What you will do:
Everything in the records below from the line containing "You are a computer-use" through the line containing "This screenshot has width=1493, height=589." is to be reproduced exactly, those two lines included; no picture is to be copied.

Input records:

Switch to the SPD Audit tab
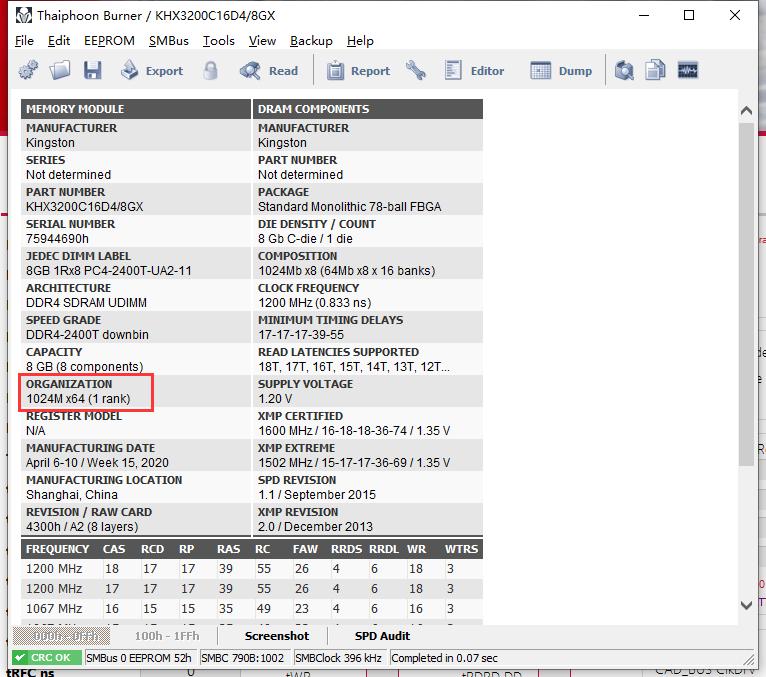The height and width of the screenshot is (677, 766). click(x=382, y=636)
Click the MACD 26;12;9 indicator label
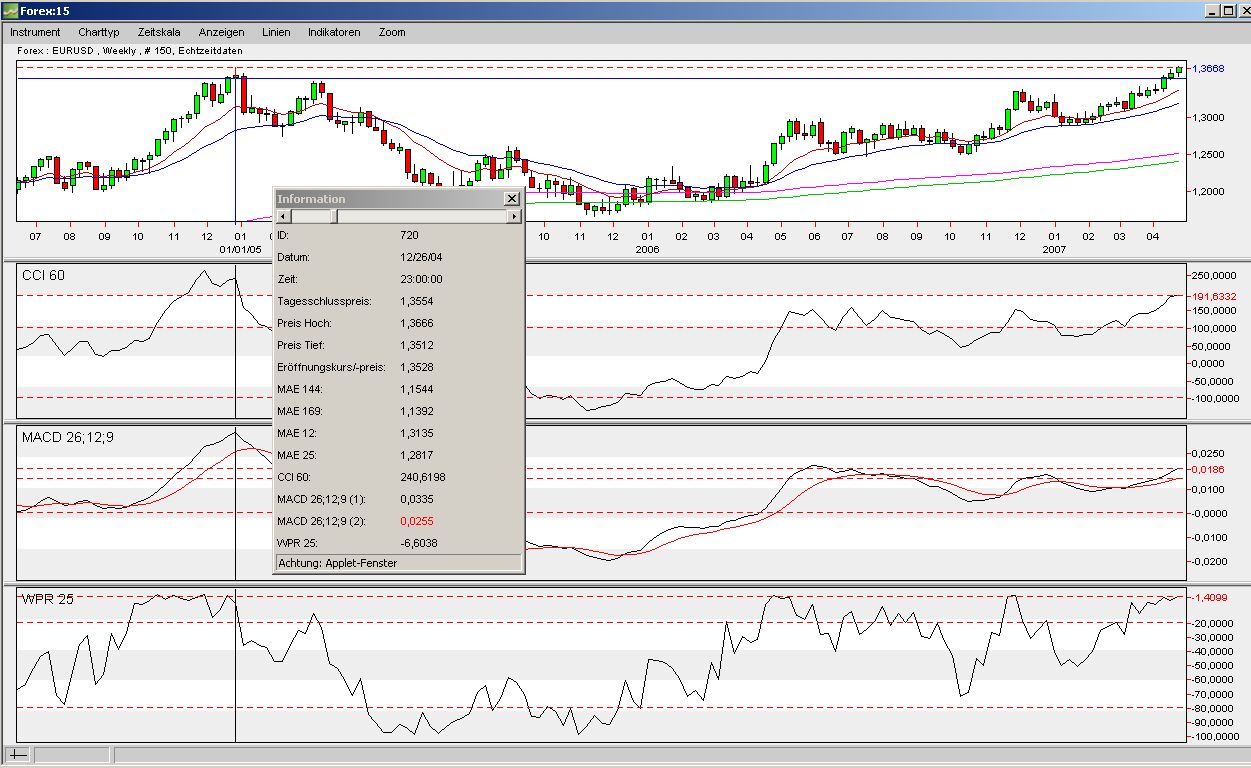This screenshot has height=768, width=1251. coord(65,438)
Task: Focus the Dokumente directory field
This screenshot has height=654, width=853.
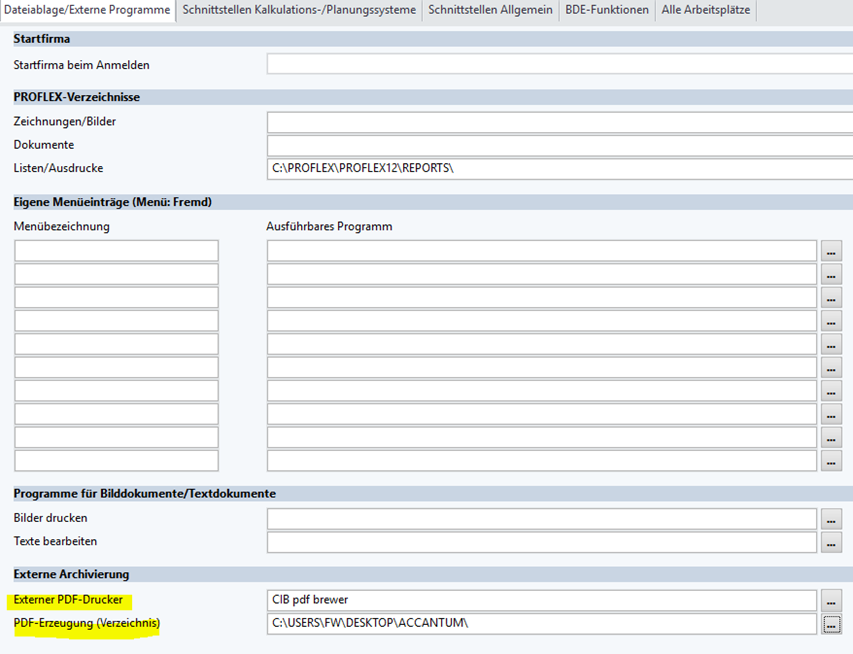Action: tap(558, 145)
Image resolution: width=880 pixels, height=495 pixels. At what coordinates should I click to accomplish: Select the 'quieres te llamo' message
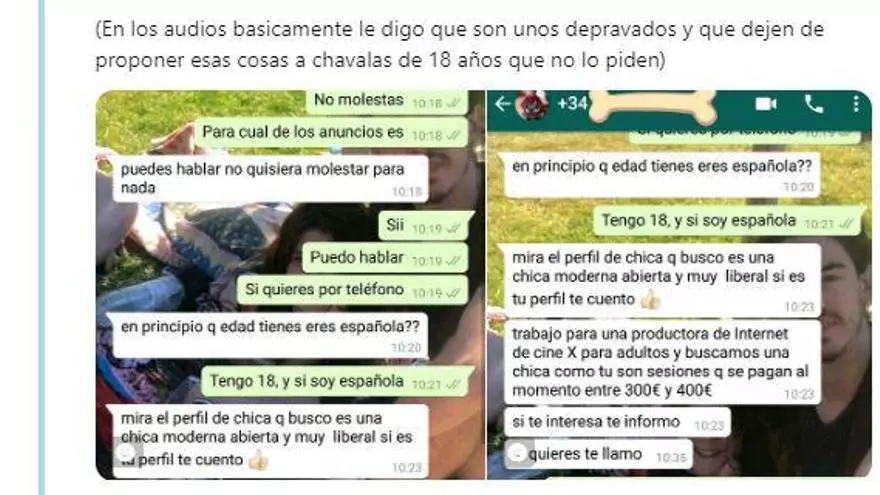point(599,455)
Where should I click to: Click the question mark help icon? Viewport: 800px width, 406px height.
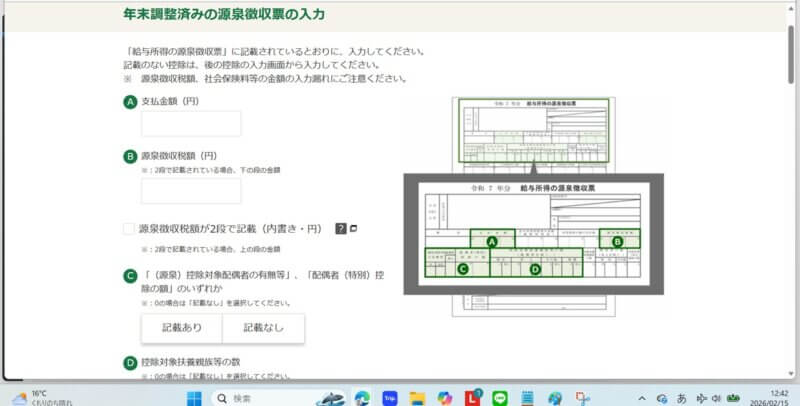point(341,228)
...
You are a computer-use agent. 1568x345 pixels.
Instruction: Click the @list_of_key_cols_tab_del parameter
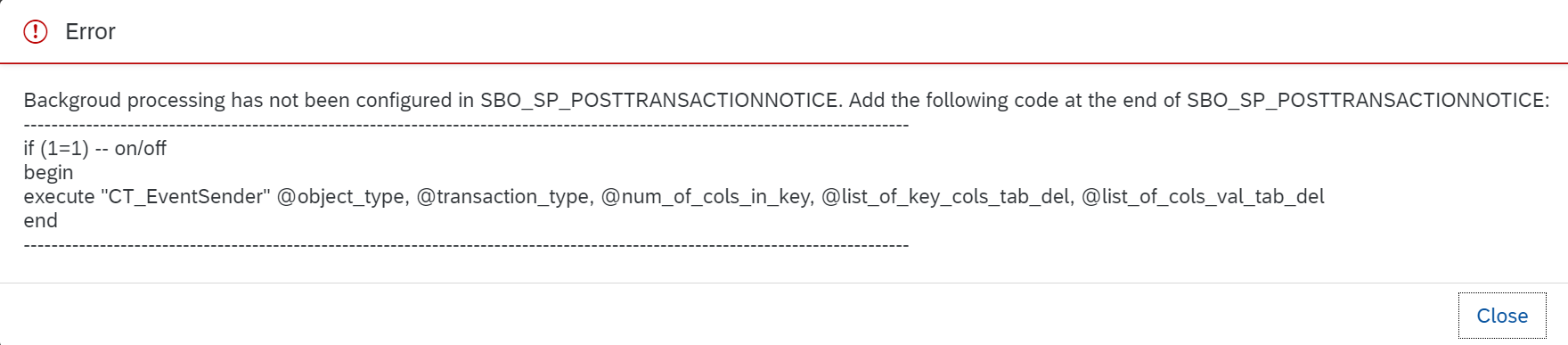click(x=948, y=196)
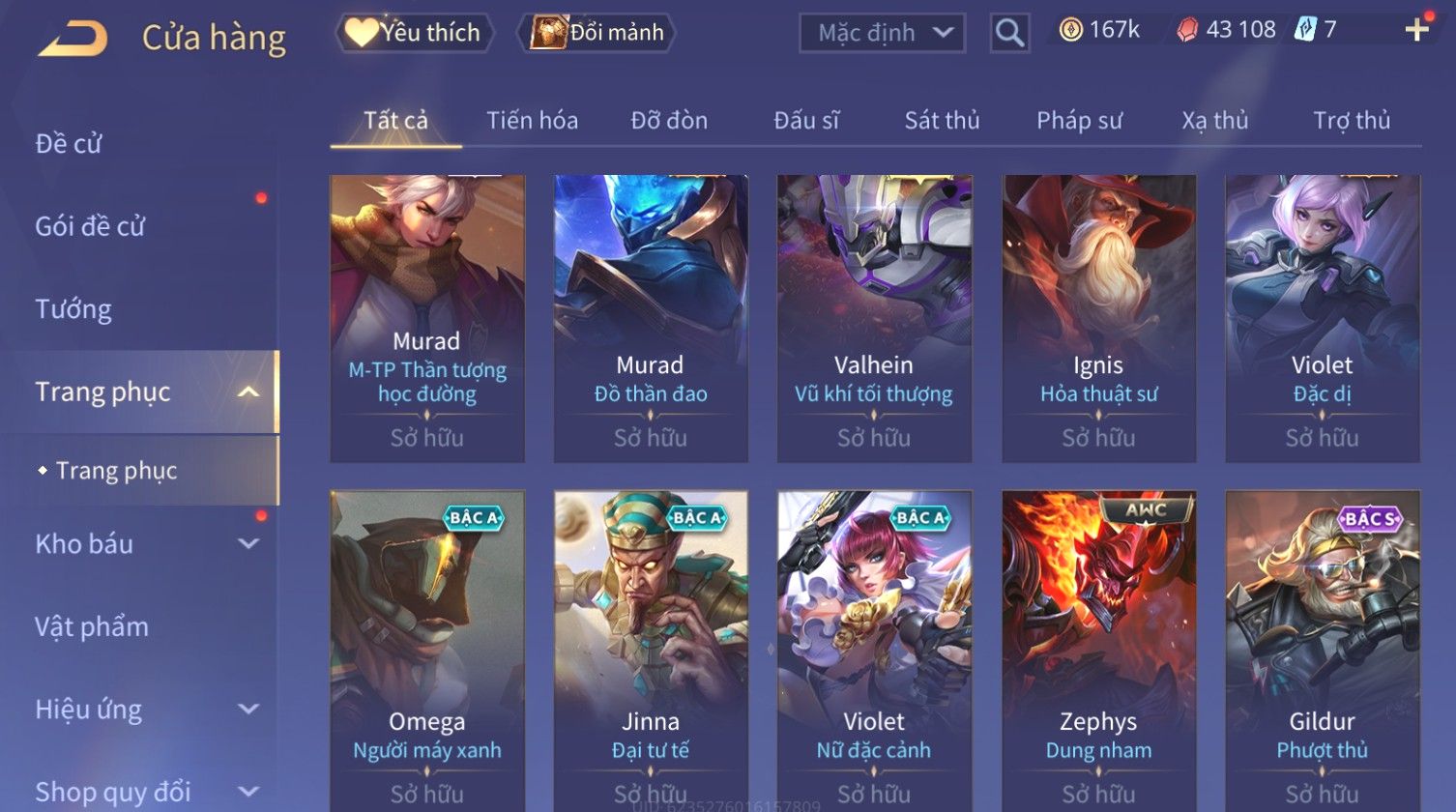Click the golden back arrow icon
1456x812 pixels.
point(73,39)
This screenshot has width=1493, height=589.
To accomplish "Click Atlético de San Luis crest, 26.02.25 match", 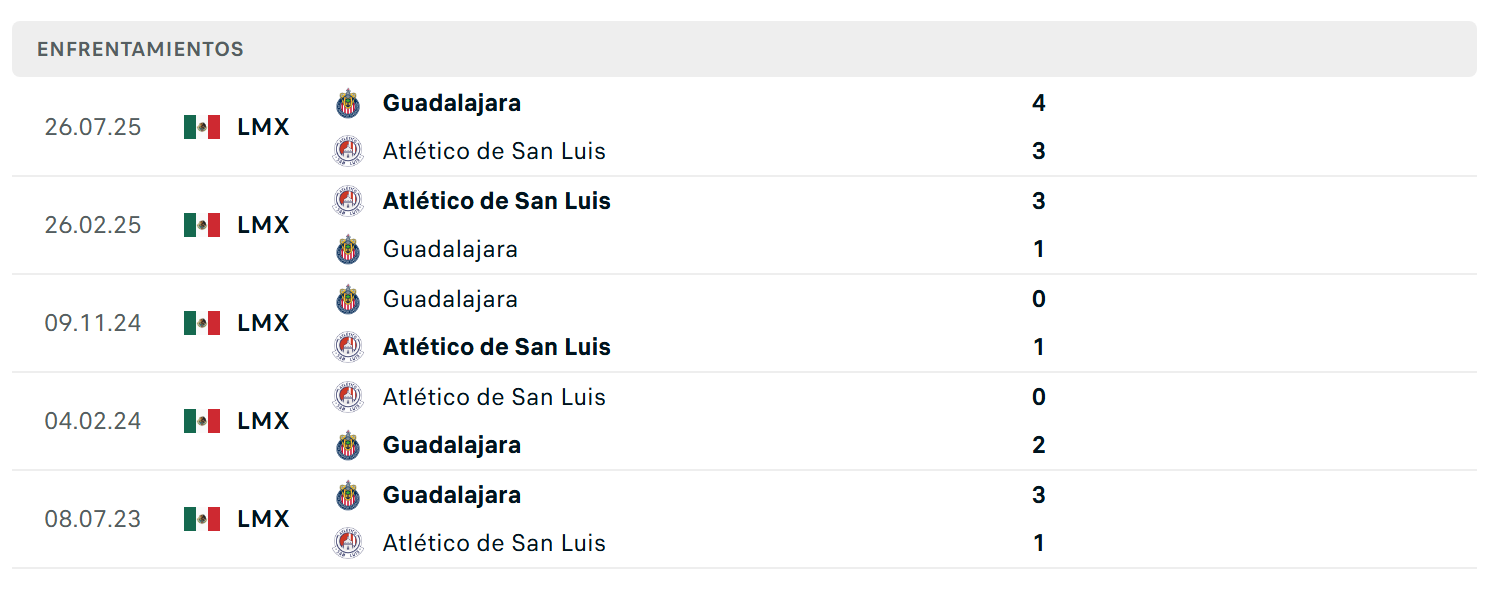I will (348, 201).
...
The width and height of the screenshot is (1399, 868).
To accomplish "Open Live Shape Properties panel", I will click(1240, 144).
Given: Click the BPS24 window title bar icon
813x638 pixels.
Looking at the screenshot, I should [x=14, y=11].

Result:
You are a computer-use agent. 1568x345 pixels.
Instruction: Click the @list_of_key_cols_tab_del parameter
click(x=948, y=196)
Click the golden back arrow icon
1456x812 pixels.
point(73,39)
This screenshot has width=1493, height=589.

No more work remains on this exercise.